By the Rev. David L. Kinsey
Every day should be a reason for celebrating the numerous gifts which God has bestowed upon each of us. We recently celebrated several festive occasions—Thanksgiving, Christmas, Chanukah and New Year’s. These festive occasions are all about renewal, loving one another and giving thanks for the innumerable benefits each of us have received. However, if everyone stands in line to receive we could not receive the benefits of another person’s love since everyone is standing in line—waiting to receive.
There are two types of people in this world. Takers and Givers. We are born into this world as takers. Understandably so. We can do nothing for ourselves. We cannot feed, clothe or bathe ourselves, so we depend on our parents or guardians to do these things for us. As we grow older, it is the responsibility of our parents to help us shed the takers’ needs and develop us as givers. My parents taught me well. “David, don’t give until it hurts, give until it feels good.”
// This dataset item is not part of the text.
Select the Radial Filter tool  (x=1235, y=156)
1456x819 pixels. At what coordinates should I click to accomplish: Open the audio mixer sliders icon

How well I remember the process of transforming from a taker to a giver. I found comfort in having Mom and Dad do everything for me. So the process was gradual and yes, often painful. But I saw the blessings bestowed upon my parents by God because of their generosity. Their entire life was based on reaching out and touching the hearts of all they met. My Mom and Dad were God’s Masterpiece. And you—you were born with the “need to be loved” and you never lose that need. You too, when born, are God’s Masterpiece.
Unfortunately, somewhere on life’s highway, some individuals take the “Scenic Route of Life.” They have no desire to move from taker to giver. It’s all about ME and what can you do for ME. They live life with their hand out expecting help from everyone, including their family, the church, the synagogue and the government. How sad. What a waste of the potential of developing a talent that God has given them.
While everyone is born with the need to be loved, everyone’s greatest fear—for their entire life—is rejection. Perhaps the root of the problem has been rejection. Perhaps they were not afforded the opportunity of parental guidance. I have seen so many lives changed from takers to givers because they see the value in the importance of giving.
So if you see someone in need, don’t give them a fish—rather, teach them to fish. That is your Godly responsibility. And besides, someday they will love you for it.